Assignment: Begin with the line holding "Click the Configuration label" and end with the last line of the records below. Set down exactly those lines and leave out every picture.

Collected data:
--- START ---
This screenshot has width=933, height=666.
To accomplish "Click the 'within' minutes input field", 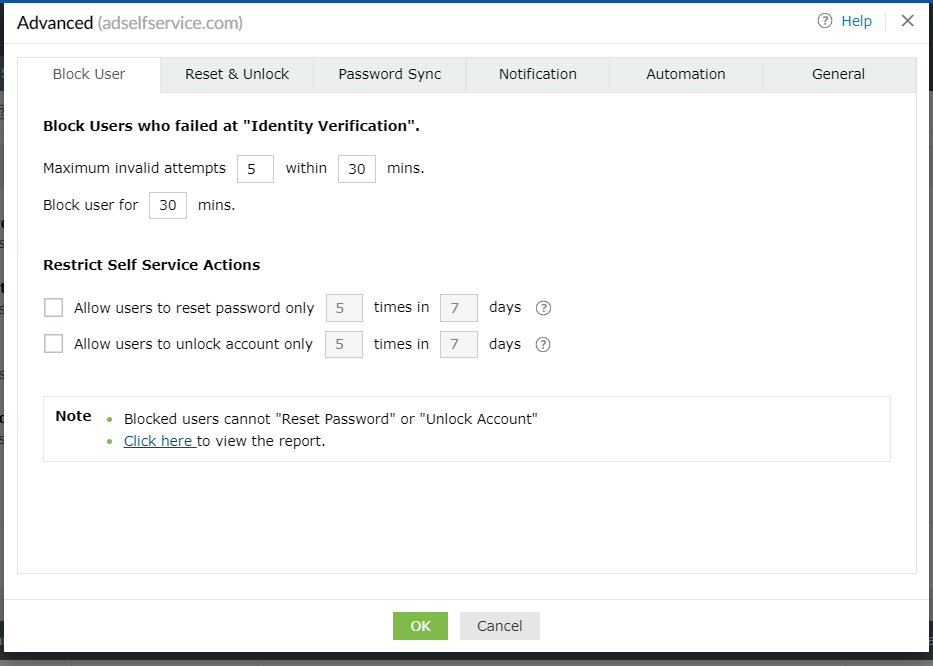I will coord(357,169).
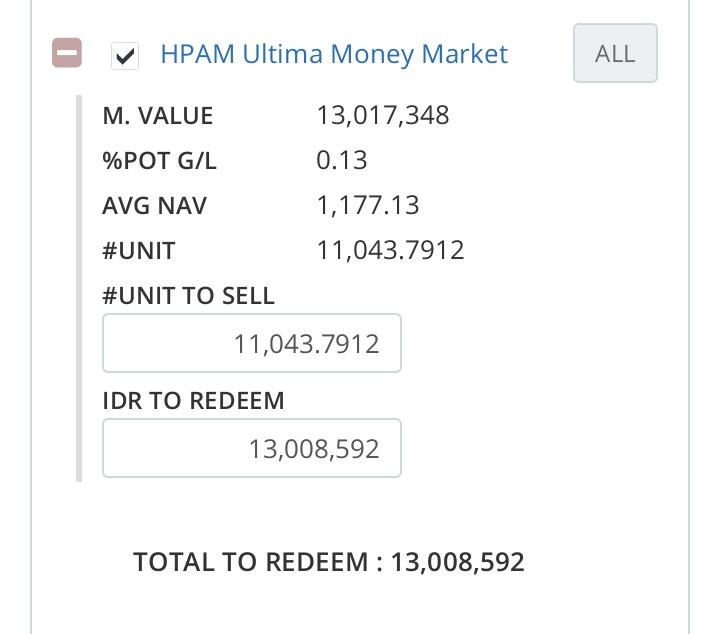The image size is (720, 634).
Task: Click the gray vertical bar beside fund details
Action: 80,290
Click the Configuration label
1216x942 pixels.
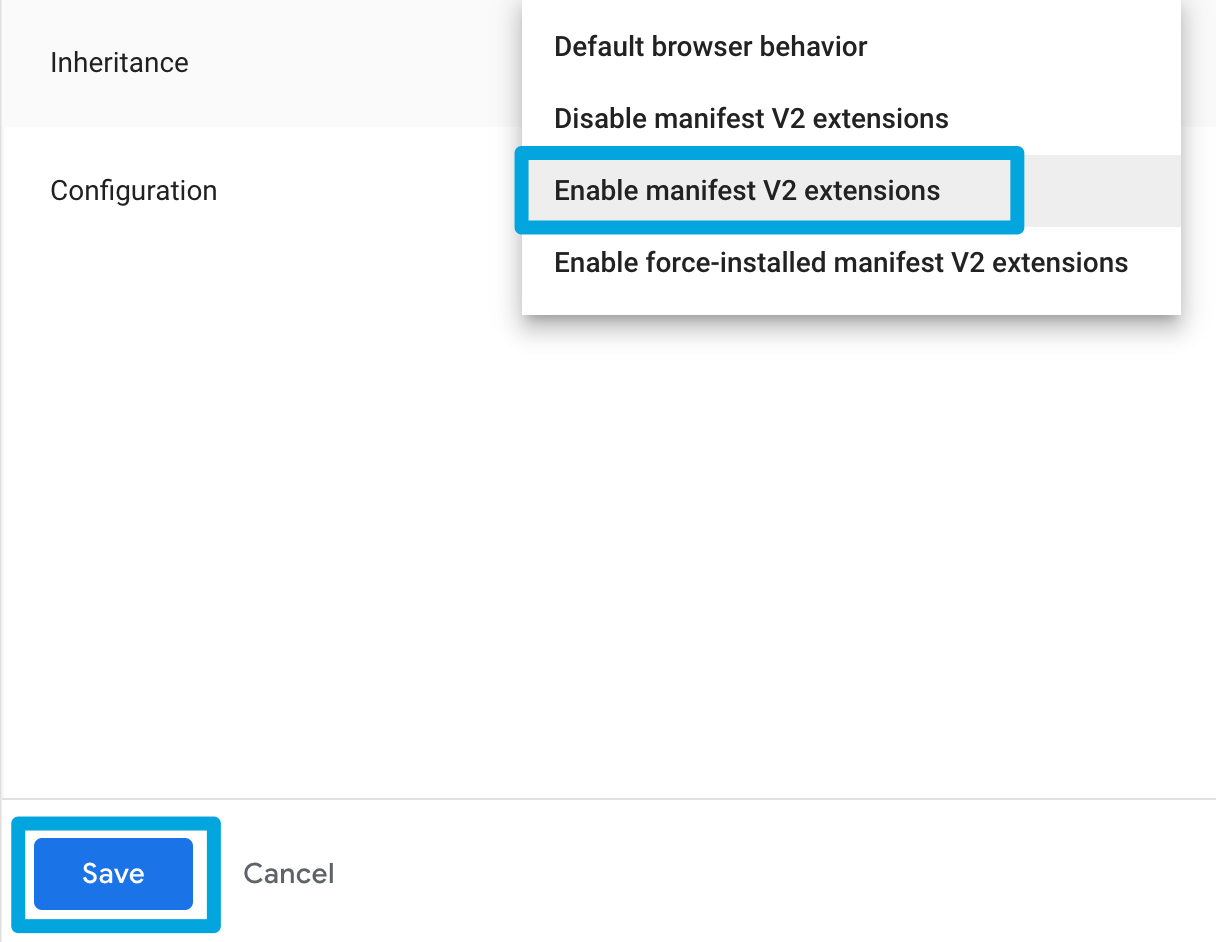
--- END ---
Finished exercise:
Click the Configuration label
1216x942 pixels.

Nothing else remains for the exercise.